[Collected data entries]
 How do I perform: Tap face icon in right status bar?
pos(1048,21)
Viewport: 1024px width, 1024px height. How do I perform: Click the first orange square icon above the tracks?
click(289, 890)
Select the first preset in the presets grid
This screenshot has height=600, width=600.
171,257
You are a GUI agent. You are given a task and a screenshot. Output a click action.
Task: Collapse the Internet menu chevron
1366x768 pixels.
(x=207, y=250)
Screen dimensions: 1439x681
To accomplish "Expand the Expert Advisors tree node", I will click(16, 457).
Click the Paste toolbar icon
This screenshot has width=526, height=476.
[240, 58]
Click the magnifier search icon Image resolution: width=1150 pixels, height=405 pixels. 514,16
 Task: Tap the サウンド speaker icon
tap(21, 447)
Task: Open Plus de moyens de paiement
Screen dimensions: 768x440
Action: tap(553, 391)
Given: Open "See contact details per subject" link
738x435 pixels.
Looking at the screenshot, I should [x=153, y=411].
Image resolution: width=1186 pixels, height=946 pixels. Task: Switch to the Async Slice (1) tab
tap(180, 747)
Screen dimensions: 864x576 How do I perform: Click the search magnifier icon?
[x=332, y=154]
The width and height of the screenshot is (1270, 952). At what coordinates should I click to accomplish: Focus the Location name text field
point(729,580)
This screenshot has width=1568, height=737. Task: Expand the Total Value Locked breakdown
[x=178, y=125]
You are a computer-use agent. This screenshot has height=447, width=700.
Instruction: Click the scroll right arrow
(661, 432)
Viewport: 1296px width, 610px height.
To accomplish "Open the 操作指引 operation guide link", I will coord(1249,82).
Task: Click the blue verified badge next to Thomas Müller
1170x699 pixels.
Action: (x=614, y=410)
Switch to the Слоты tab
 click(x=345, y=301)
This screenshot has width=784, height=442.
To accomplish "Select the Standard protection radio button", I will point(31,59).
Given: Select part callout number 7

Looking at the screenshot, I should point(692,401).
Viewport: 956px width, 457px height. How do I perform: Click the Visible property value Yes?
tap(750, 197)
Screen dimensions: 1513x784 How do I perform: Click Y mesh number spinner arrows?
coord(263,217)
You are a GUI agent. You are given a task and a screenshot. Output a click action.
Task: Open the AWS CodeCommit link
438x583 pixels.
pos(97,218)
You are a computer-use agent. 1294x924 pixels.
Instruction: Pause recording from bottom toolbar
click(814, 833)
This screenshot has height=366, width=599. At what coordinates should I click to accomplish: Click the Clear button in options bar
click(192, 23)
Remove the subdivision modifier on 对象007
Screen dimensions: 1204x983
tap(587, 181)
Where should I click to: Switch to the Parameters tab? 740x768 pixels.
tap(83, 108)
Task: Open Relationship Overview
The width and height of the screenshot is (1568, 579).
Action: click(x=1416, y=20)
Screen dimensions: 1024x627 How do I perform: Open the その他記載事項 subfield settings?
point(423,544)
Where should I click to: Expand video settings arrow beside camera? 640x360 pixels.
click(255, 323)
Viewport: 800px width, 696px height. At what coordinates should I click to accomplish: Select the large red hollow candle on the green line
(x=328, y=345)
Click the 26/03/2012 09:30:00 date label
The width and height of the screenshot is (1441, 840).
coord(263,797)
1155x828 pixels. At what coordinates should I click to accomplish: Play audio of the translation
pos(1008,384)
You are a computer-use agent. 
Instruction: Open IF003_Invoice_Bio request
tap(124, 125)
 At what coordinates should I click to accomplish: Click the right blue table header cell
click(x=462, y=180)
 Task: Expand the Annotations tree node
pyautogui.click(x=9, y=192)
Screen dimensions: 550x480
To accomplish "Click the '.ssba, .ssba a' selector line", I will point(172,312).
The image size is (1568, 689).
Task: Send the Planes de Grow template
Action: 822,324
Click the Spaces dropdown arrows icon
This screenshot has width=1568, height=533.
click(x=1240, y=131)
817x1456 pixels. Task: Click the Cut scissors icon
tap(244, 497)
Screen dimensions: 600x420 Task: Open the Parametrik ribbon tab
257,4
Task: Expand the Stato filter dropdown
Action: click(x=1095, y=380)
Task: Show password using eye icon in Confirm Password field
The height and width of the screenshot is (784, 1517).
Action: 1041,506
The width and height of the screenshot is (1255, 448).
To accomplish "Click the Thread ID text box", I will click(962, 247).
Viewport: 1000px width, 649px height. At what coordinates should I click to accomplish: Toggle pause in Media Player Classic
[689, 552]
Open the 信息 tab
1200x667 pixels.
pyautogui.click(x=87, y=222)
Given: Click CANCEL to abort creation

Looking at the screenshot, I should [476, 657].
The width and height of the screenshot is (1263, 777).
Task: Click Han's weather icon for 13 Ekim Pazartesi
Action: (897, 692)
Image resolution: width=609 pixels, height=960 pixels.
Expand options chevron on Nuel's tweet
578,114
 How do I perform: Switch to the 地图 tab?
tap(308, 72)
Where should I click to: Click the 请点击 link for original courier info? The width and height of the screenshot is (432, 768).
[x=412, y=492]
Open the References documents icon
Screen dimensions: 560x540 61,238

◆ **Requirement**
Would you copy each line of the records that contains "agent"?

◆ **Response area**
You are a GUI agent. You are given a task and a screenshot. Output a click action.
You are a computer-use agent. This screenshot has height=447, width=700.
You are a GUI agent. You are given a task and a screenshot. Output a click action.
You are a computer-use agent. 1294x924 pixels.
You are a computer-use agent. 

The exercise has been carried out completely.